* _Work to complete_: Print all the records exactly, please.

* _Data extract_:
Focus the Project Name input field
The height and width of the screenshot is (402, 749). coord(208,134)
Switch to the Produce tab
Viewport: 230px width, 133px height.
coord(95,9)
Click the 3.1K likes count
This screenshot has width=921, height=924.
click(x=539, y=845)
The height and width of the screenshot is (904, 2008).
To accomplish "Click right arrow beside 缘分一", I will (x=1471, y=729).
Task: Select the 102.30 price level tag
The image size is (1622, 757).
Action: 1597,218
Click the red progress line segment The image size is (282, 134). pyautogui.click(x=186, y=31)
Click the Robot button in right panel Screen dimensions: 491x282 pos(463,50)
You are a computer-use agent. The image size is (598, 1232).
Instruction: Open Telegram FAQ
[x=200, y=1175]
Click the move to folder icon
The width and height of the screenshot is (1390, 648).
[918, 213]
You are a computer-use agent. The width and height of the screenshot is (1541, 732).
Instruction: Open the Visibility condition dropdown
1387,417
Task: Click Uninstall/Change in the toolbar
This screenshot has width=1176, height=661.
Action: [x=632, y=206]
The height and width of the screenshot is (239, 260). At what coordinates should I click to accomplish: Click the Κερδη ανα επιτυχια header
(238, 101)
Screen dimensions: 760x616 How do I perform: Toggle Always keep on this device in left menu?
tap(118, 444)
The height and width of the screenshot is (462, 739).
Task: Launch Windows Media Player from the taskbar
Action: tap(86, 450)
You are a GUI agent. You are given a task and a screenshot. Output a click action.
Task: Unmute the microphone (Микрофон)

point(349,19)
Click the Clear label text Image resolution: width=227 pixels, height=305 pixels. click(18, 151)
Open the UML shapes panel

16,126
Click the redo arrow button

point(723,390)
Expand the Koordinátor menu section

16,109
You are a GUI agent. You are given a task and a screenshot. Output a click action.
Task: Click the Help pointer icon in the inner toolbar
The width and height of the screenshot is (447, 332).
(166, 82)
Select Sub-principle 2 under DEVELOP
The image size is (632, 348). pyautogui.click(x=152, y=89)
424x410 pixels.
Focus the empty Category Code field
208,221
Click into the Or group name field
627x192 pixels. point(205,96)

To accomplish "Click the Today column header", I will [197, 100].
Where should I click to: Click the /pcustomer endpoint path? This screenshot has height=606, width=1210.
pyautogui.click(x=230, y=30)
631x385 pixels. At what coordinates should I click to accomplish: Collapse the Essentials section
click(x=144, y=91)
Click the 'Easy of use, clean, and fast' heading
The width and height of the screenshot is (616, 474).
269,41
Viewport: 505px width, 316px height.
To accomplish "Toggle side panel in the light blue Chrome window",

* _Your solution_:
Focus the Project Name input field
The height and width of the screenshot is (402, 749). coord(208,134)
Switch to the Produce tab
Viewport: 230px width, 133px height.
coord(95,9)
Click the 3.1K likes count
This screenshot has width=921, height=924.
click(x=539, y=845)
The height and width of the screenshot is (904, 2008).
To accomplish "Click right arrow beside 缘分一", I will (x=1471, y=729).
Task: Select the 102.30 price level tag
The image size is (1622, 757).
Action: 1597,218
Click the red progress line segment The image size is (282, 134). pyautogui.click(x=186, y=31)
Click the Robot button in right panel Screen dimensions: 491x282 pos(463,50)
You are a computer-use agent. The image size is (598, 1232).
Instruction: Open Telegram FAQ
[x=200, y=1175]
Click the move to folder icon
The width and height of the screenshot is (1390, 648).
[918, 213]
You are a computer-use agent. The width and height of the screenshot is (1541, 732).
Instruction: Open the Visibility condition dropdown
1387,417
Task: Click Uninstall/Change in the toolbar
This screenshot has width=1176, height=661.
Action: [x=632, y=206]
The height and width of the screenshot is (239, 260). At what coordinates should I click to accomplish: Click the Κερδη ανα επιτυχια header
(238, 101)
Screen dimensions: 760x616 How do I perform: Toggle Always keep on this device in left menu?
tap(118, 444)
The height and width of the screenshot is (462, 739).
Task: Launch Windows Media Player from the taskbar
Action: tap(86, 450)
You are a GUI agent. You are given a task and a screenshot. Output a click action.
Task: Unmute the microphone (Микрофон)

point(349,19)
Click the Clear label text Image resolution: width=227 pixels, height=305 pixels. click(18, 151)
Open the UML shapes panel

16,126
Click the redo arrow button

point(723,390)
Expand the Koordinátor menu section

16,109
You are a GUI agent. You are given a task and a screenshot. Output a click action.
Task: Click the Help pointer icon in the inner toolbar
The width and height of the screenshot is (447, 332).
(166, 82)
Select Sub-principle 2 under DEVELOP
The image size is (632, 348). pyautogui.click(x=152, y=89)
424x410 pixels.
Focus the empty Category Code field
208,221
Click into the Or group name field
627x192 pixels. point(205,96)

To accomplish "Click the Today column header", I will [197, 100].
Where should I click to: Click the /pcustomer endpoint path? This screenshot has height=606, width=1210.
pyautogui.click(x=230, y=30)
631x385 pixels. At what coordinates should I click to accomplish: Collapse the Essentials section
click(x=144, y=91)
Click the 'Easy of use, clean, and fast' heading
The width and height of the screenshot is (616, 474).
269,41
Viewport: 505px width, 316px height.
To accomplish "Toggle side panel in the light blue Chrome window",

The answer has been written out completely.